You can donate easily to the three nonprofits through the Kristof Holiday Impact Prize website, which I’ve used for five years now to support the nonprofits in my giving guide. Here’s what your contributions will accomplish:

Help girls in Africa attend school. That’s the work of Camfed, the Campaign for Female Education: For just $150, you can support a girl in secondary school for a year and give her a chance to become a teacher, a nurse, a doctor.

Of the dozens of nonprofits I’ve recommended, Camfed is the top audience favorite, with readers contributing $4.6 million and giving tens of thousands of girls in Ghana, Malawi, Zimbabwe and other African countries the chance to attend school.

I’ve admired Camfed for many years, including its help for a girl in rural Zimbabwe named Angeline Murimirwa. Angie had done brilliantly in exams at the end of primary school — the best in her school’s history — and everyone else was celebrating, but Angie was weeping.

“There was no way my parents could afford secondary school,” she told me. Then Camfed paid Angie’s fees, and she soared — and today is chief executive of Camfed.

Camfed has helped 1.8 million girls across Africa attend high school, enabling these young women to then get good jobs and pay it forward: On average, each member of the Camfed alumnae network pays for three other girls to go to school. I think of it as a perpetual motion machine that changes the world.

● INSTRUCTION A: Write out the giving guide passage from "Of the dozens" up to and including "executive of Camfed.".
● INSTRUCTION B: Continue the passage on donating to Camfed from the point where it stops.
The records have no connection to the giving guide passage.

● PROVIDED INFORMATION:
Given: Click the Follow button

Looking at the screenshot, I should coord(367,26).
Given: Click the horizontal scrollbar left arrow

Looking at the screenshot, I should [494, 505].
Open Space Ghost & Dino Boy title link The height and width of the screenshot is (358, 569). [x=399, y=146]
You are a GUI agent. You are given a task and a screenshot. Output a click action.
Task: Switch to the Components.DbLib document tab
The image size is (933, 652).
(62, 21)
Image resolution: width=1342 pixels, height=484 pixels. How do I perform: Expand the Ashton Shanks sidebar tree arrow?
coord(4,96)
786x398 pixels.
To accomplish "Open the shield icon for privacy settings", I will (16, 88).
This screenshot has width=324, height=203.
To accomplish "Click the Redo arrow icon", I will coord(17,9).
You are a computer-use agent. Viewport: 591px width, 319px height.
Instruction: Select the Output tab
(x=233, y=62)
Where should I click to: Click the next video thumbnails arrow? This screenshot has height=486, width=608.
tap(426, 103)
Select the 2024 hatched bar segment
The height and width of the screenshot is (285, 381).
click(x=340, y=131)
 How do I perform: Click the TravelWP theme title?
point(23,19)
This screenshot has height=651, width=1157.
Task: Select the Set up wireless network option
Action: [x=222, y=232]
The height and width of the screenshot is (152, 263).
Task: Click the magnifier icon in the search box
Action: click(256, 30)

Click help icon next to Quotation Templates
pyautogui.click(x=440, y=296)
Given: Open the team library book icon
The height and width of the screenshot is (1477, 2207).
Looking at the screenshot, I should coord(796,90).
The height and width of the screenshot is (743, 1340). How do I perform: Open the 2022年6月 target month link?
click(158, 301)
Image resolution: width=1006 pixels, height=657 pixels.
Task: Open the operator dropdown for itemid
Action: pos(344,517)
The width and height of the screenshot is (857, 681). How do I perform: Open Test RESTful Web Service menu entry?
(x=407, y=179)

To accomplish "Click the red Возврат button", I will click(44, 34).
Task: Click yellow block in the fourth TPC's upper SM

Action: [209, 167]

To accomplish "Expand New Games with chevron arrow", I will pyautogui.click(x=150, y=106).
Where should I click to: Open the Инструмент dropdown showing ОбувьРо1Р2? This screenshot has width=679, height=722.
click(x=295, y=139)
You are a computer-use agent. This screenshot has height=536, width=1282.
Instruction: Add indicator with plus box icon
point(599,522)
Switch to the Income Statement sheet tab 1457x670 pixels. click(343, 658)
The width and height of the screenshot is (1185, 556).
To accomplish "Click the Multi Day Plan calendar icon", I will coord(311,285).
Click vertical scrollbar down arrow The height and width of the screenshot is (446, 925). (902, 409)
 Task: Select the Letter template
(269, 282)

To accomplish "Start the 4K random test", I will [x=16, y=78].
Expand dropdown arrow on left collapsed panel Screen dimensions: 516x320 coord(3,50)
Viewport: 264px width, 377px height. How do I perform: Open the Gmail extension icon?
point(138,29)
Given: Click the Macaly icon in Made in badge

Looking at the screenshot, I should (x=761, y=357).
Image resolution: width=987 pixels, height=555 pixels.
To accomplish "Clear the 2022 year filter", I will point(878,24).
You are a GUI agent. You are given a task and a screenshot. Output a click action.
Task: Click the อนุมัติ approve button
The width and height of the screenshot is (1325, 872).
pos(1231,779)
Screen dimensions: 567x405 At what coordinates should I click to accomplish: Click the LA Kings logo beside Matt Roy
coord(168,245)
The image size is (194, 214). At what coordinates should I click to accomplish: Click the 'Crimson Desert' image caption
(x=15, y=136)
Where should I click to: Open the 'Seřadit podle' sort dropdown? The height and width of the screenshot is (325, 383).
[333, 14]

● RESULT A:
Of the dozens of nonprofits I’ve recommended, Camfed is the top audience favorite, with readers contributing $4.6 million and giving tens of thousands of girls in Ghana, Malawi, Zimbabwe and other African countries the chance to attend school.

I’ve admired Camfed for many years, including its help for a girl in rural Zimbabwe named Angeline Murimirwa. Angie had done brilliantly in exams at the end of primary school — the best in her school’s history — and everyone else was celebrating, but Angie was weeping.

“There was no way my parents could afford secondary school,” she told me. Then Camfed paid Angie’s fees, and she soared — and today is chief executive of Camfed.

● RESULT B:
Help a kid go to college or technical school. Another reader favorite is OneGoal, which helps disadvantaged students here in the United States complete high school and attend a university or trade school.

OneGoal works with students beginning in 11th grade — 94 percent of them students of color — and takes them through their first year in a postsecondary institution to make sure they are on a path to success.

The coaching and tutoring is transformative. OneGoal students miss fewer days in high school than their peers and are 94 percent less likely to drop out of high school. They are 40 percent more likely to earn a degree or technical certificate that will then lift their lifetime earnings and help support their children. That’s how you break cycles of poverty.

It costs $1,500 to support a student in the program for a year.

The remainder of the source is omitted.